Reproduce in full, without any change, the passage below on obtaining help with GPU Operator, Kata Containers, and Confidential Containers issues.

__SUPPLIED PASSAGE__:
# # # # # # #

Refer to the optional VFIO validation step in Detailed Install Guide.

Getting Help#

If the steps on this page do not resolve your issue, use the resources below based on which component is failing.

NVIDIA GPU Operator and Confidential Computing Operands#

For issues with GPU Operator pods or Confidential Containers operands (nvidia-cc-manager, nvidia-vfio-manager, nvidia-kata-sandbox-device-plugin, and nvidia-sandbox-validator):

  1. Review the NVIDIA GPU Operator troubleshooting guide.

  2. If the issue is not documented there, run the GPU Operator must-gather utility to collect cluster diagnostics:

    $ curl -o must-gather.sh -L https://raw.githubusercontent.com/NVIDIA/gpu-operator/main/hack/must-gather.sh
    $ chmod +x must-gather.sh
    $ ./must-gather.sh
    

    The utility produces an archive with manifests and logs from GPU Operator-managed components.

  3. Prepare a bug report and file an issue in the NVIDIA GPU Operator GitHub repository.

Kata Containers#

For issues with kata-deploy, missing runtime classes, or Kata runtime failures:

  1. Search the Kata Containers GitHub issues for similar reports.

  2. If no existing issue matches your problem, open a new issue in that repository.

    Include your environment details, Kata chart version, kata-deploy pod logs, and cluster configuration.

Attestation and Upstream Confidential Containers#

For attestation, Trustee, sealed secrets, or other upstream Confidential Containers features, refer to the Confidential Containers documentation and the Confidential Containers GitHub repository.

For NVIDIA Confidential Computing licensing requirements, refer to Licensing.

# # # # # # #

__RECORD SET__:

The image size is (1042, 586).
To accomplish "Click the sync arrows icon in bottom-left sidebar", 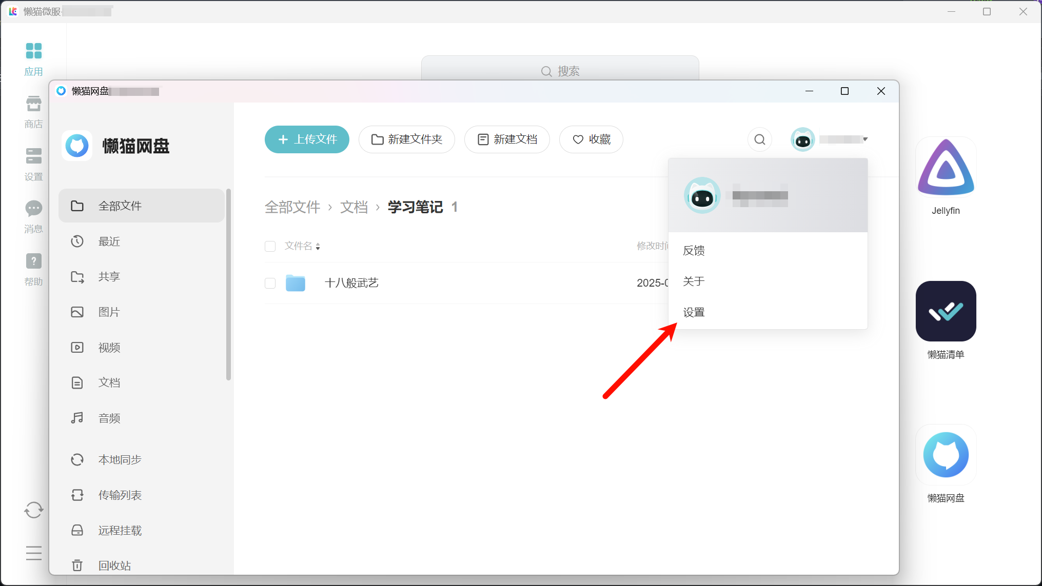I will tap(34, 510).
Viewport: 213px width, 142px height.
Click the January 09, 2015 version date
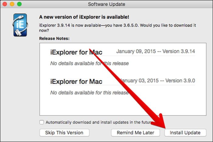click(155, 51)
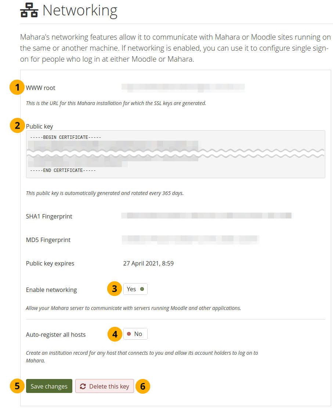The height and width of the screenshot is (408, 333).
Task: Click numbered callout badge 5
Action: (x=17, y=386)
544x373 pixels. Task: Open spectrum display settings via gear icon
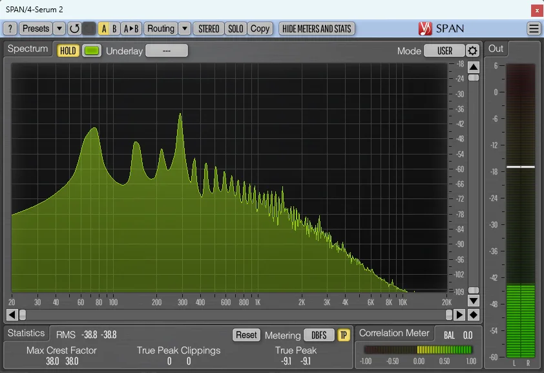474,49
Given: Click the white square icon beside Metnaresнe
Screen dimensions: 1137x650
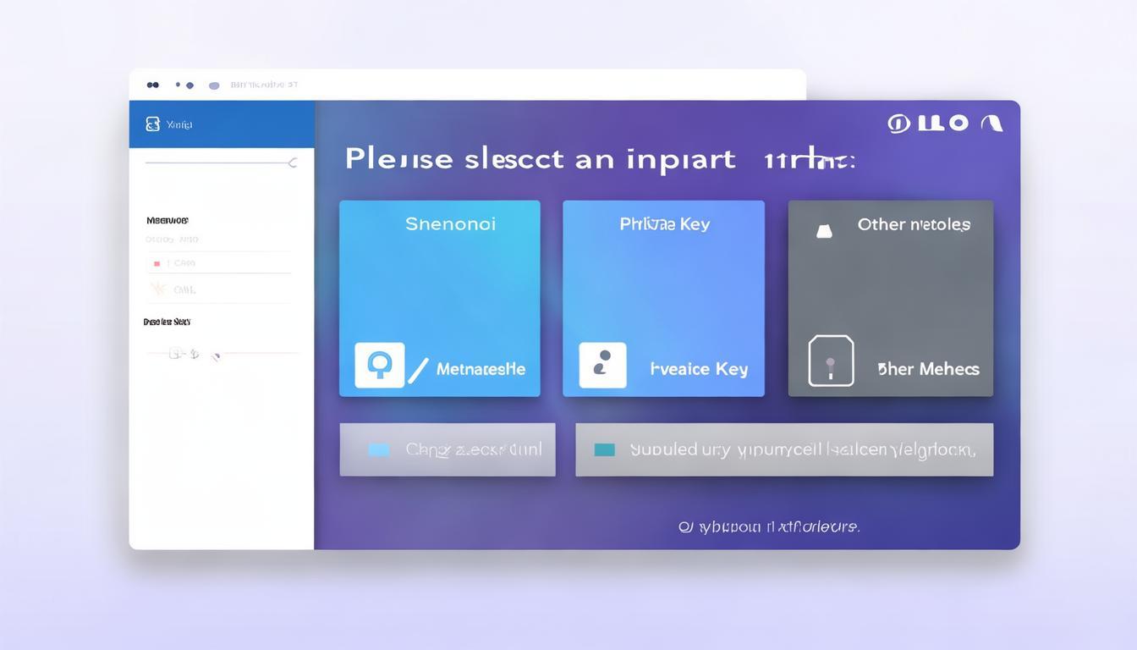Looking at the screenshot, I should coord(379,366).
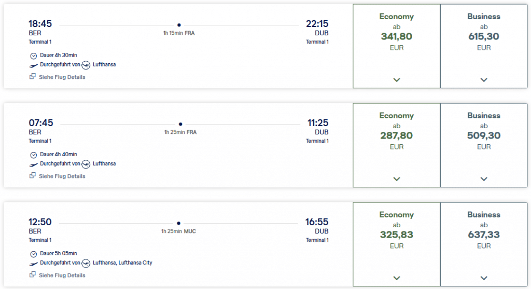The height and width of the screenshot is (289, 531).
Task: Click the clock icon beside Dauer 5h 05min
Action: 34,254
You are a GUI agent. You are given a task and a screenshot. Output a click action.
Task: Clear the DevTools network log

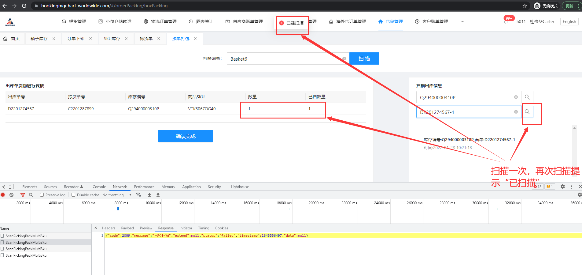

# # # # # # #

__ANSWER TO THE EXERCISE__:
Refer to the optional VFIO validation step in Detailed Install Guide.

Getting Help#

If the steps on this page do not resolve your issue, use the resources below based on which component is failing.

NVIDIA GPU Operator and Confidential Computing Operands#

For issues with GPU Operator pods or Confidential Containers operands (nvidia-cc-manager, nvidia-vfio-manager, nvidia-kata-sandbox-device-plugin, and nvidia-sandbox-validator):

  1. Review the NVIDIA GPU Operator troubleshooting guide.

  2. If the issue is not documented there, run the GPU Operator must-gather utility to collect cluster diagnostics:

    $ curl -o must-gather.sh -L https://raw.githubusercontent.com/NVIDIA/gpu-operator/main/hack/must-gather.sh
    $ chmod +x must-gather.sh
    $ ./must-gather.sh
    

    The utility produces an archive with manifests and logs from GPU Operator-managed components.

  3. Prepare a bug report and file an issue in the NVIDIA GPU Operator GitHub repository.

Kata Containers#

For issues with kata-deploy, missing runtime classes, or Kata runtime failures:

  1. Search the Kata Containers GitHub issues for similar reports.

  2. If no existing issue matches your problem, open a new issue in that repository.

    Include your environment details, Kata chart version, kata-deploy pod logs, and cluster configuration.

Attestation and Upstream Confidential Containers#

For attestation, Trustee, sealed secrets, or other upstream Confidential Containers features, refer to the Confidential Containers documentation and the Confidential Containers GitHub repository.

For NVIDIA Confidential Computing licensing requirements, refer to Licensing.